CHICAGO – Chicago Public Schools’ won an upgrade from Moody’s Investors Service as the district’s liquidity and budgetary ills have eased with more state funding in hand.
Moody’s raised the rating to B2 from B3 and assigned a stable outlook. It applies to the $4.8 billion of CPS general obligation debt issued before the district stopped asking Moody’s to rate its new debt.
Though the rating remains deep in junk territory, the action marks the latest in a series of rating or outlook improvements for the district over the last year from all four rating agencies after the state overhauled its school aid formulas and began providing CPS with teachers’ pension help like other districts have long received.
“The upgrade to B2 reflects the district's improved liquidity position that has benefited from increased state funding received on a more timely basis, and expectations that recent liquidity enhancements will be sustained through fiscal 2019,” Moody’s wrote.
Moody’s followed the Thursday action with a report affirming Chicago’s Ba1 GO rating – one level below investment grade – and revising its outlook to stable from negative “based on the expectation that Chicago will not face significant budgetary obstacles in the next two to three years given recently enacted tax increases to finance rapidly growing pension contribution requirements.”

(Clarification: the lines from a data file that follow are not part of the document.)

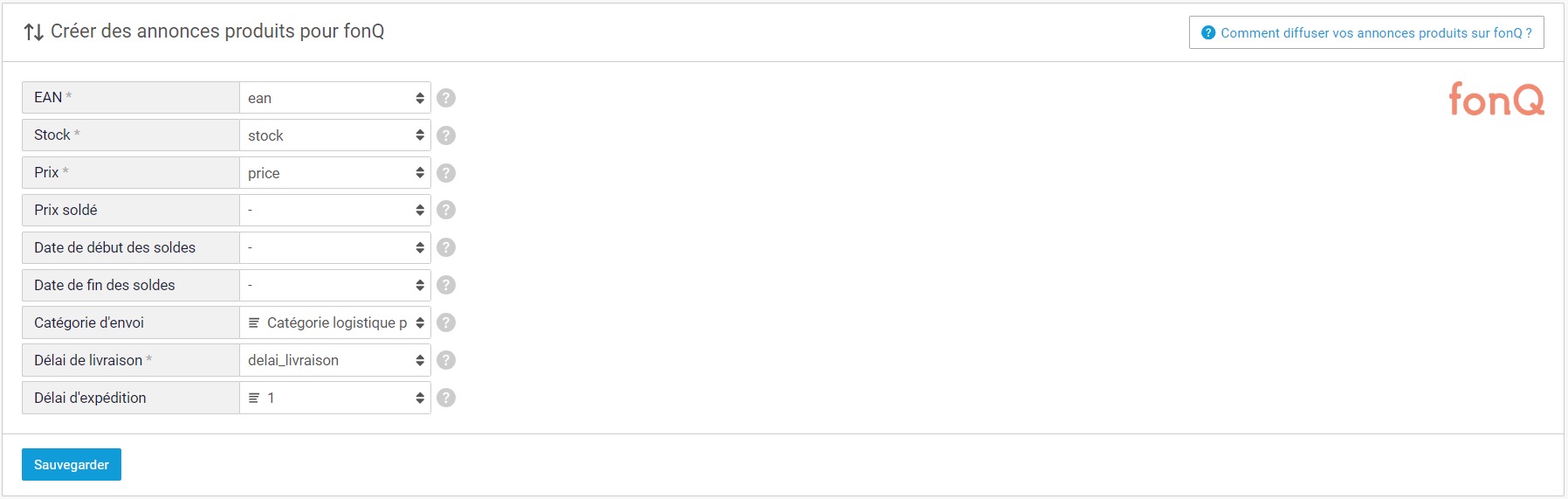Click the Sauvegarder button

point(72,465)
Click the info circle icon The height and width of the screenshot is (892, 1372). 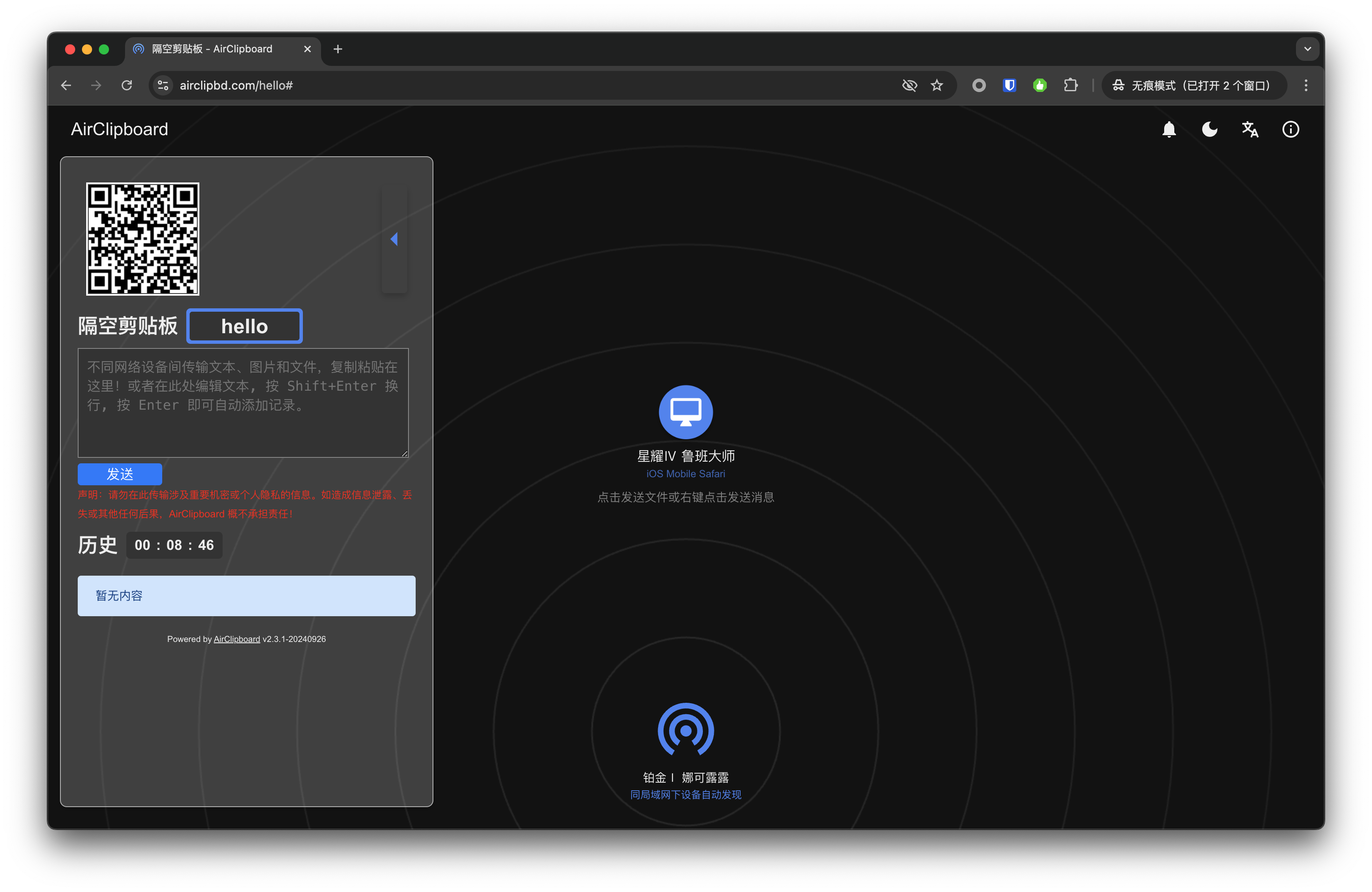tap(1290, 129)
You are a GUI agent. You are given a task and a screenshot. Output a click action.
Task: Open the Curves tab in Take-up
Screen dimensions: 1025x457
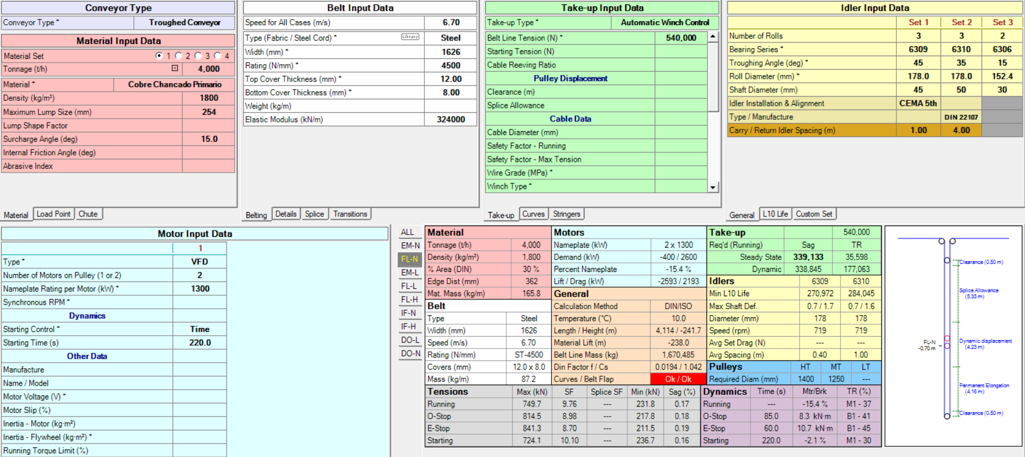pos(534,214)
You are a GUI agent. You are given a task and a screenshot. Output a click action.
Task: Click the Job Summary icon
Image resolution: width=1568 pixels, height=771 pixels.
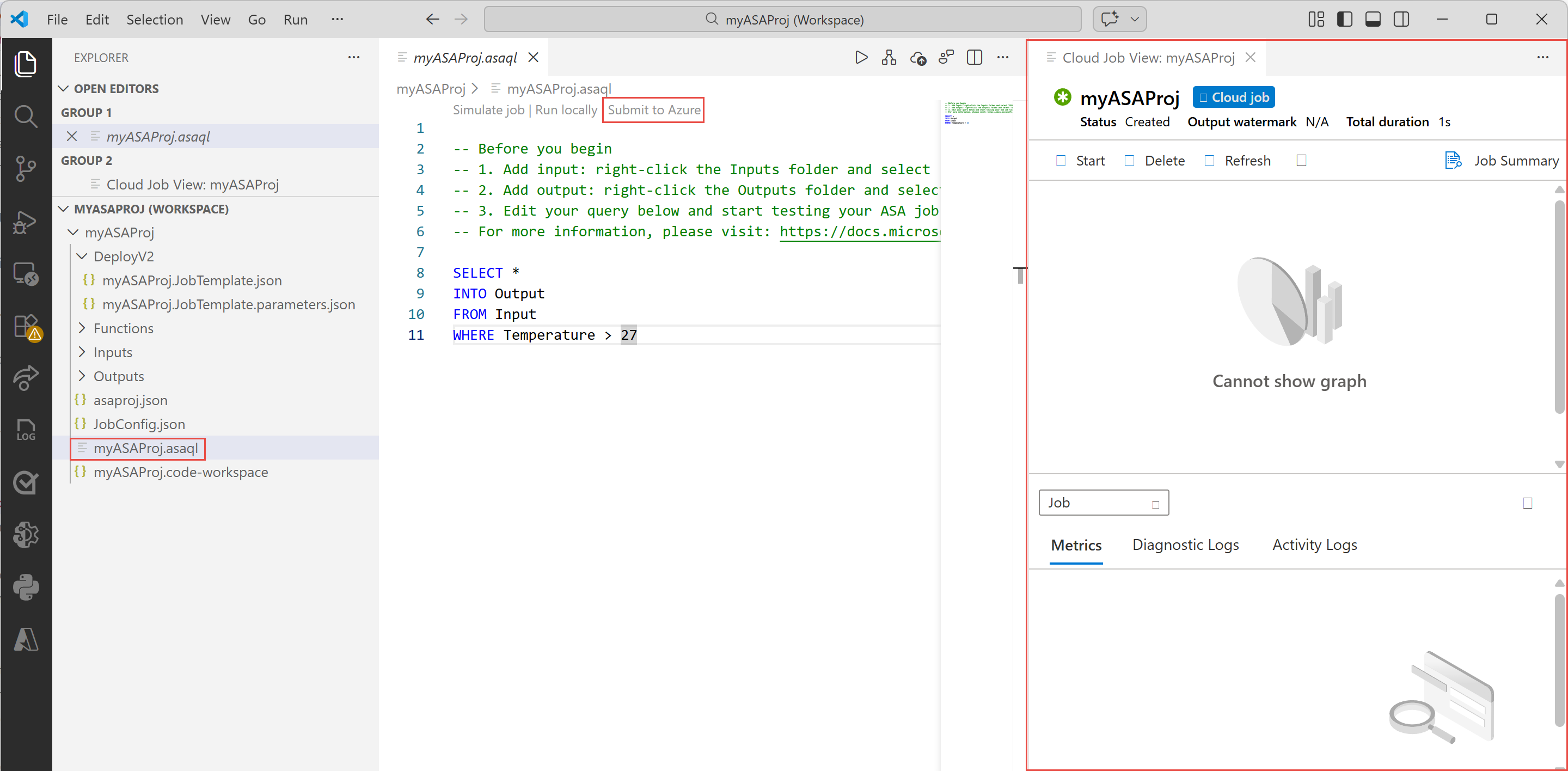(x=1453, y=161)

“The stable outlook also reflects reduced contingent risks related to improved liquidity at Chicago Public Schools following large increases in state support and the district's own tax levy,” Moody’s added.
The rating agency in its latest city rating reviews had named CPS’ fiscal crisis as a negative pressure. Mayor Rahm Emanuel holds sway over board leadership appointments and key district decisions.
Passage of an on-time state fiscal 2019 budget with the new funding formula aid levels also bolsters the CPS credit profile by signaling “a more consistent commitment.”
The state is providing CPS with $450 million more annual funding and the General Assembly and City Council have signed off over the last two years on additional pension-related property tax levies that are raising hundreds of millions more annually.
“The rating will continue to be constrained by the district's still-weak liquidity and high debt and pension burdens” and “tax base leverage is amplified by the debt and pension obligations of overlapping entities including the City of Chicago and Cook County,” Moody’s said.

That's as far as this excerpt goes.